Las últimas exposiciones del año en el Reina Sofía que muestran que al arte moderno no le interesa la belleza
El arte moderno cada vez es más privativo. Se diría que cada vez más impopular y endogámico. Y no se dice que el arte tenga que ser popular
Todavía se está a tiempo de contemplarlas in situ. Hasta marzo. La primera de las cuatro exposiciones es la más antigua. De la pintora valenciana Soledad Sevilla. Tiene 80 años y es su primera gran muestra. ¿Es un reconocimiento tardío o coyuntural? Desde luego Sevilla no es una desconocida en el mundo del arte moderno cada vez más privativo. Se diría que cada vez más impopular y endogámico. Y no se dice que el arte tenga que ser popular. Muchas veces nunca lo fue (o lo fue mucho más) en su tiempo, sino con el tiempo.
En busca de la belleza
De la exposición Ritmos, tramas, variables se agradece que al menos no tenga ideología. Desde el Museo Reina Sofía explican que se desmarcó del uso del ordenador (¿cómo herramienta plástica?), «sin dejar de desarrollar un riguroso lenguaje basado en la pureza de a línea y el color y en la construcción de formas partiendo de módulos geométricos». No parece que estas líneas (las escritas, no las de Soledad Sevilla) señalen precisamente el camino de la belleza y para muestra un cuadro, en vez de un botón, de los que se supone que representa en la mirada de la artista Las Meninas de Velázquez:
La siguiente muestra tiene como casi demostrativo título Esperpento. Arte popular y revolución estética. Aquí la cosa no mejora respecto a la belleza. La belleza va por una carretera paralela al arte moderno que se aleja a menudo que se avanza. En esta ocasión, se utiliza a Valle-Inclán, que pasaba por ahí sin quererlo, para mostrar la obsesión de la ideología sin el menor ápice de encanto. No hay ideas originales, sino búsqueda en algún lugar del pasado casi como justificación.

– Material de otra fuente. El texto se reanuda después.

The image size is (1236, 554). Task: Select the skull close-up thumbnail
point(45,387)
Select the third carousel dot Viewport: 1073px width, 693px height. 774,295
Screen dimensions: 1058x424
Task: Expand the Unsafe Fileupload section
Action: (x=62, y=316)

Este esperpento, no «valleinclanesco», sino «reinasofiesco», se lleva a Max Estrella y lo pone en otro mundo y en otro tiempo para explicarnos el futuro. Dijo Germán Labrador, uno de los comisarios, que quiso «sacar al esperpento del rincón de la curiosidad literaria, el cachivache extraño o la tradición casticista donde pretendió arrinconarlo el franquismo». Ay, el franquismo. Pura belleza todo. Y que no falte el feminismo y el indigenismo, como en la última de todas, de la portuguesa Grada Kilomba: Opera to a Black Venus. ¿Qué nos diría mañana el fondo del océano si hoy se vaciara de agua?
El comisario es Manuel Borja-Villel, el ex director del Museo, hoy asesor de la Generalidad catalana, cuya visión del arte se podría decir que es obsesivamente descolonizadora y directamente fea: performances, instalaciones, sonidos como excusa para el revisionismo ideológico que inunda el arte en perjuicio de la belleza.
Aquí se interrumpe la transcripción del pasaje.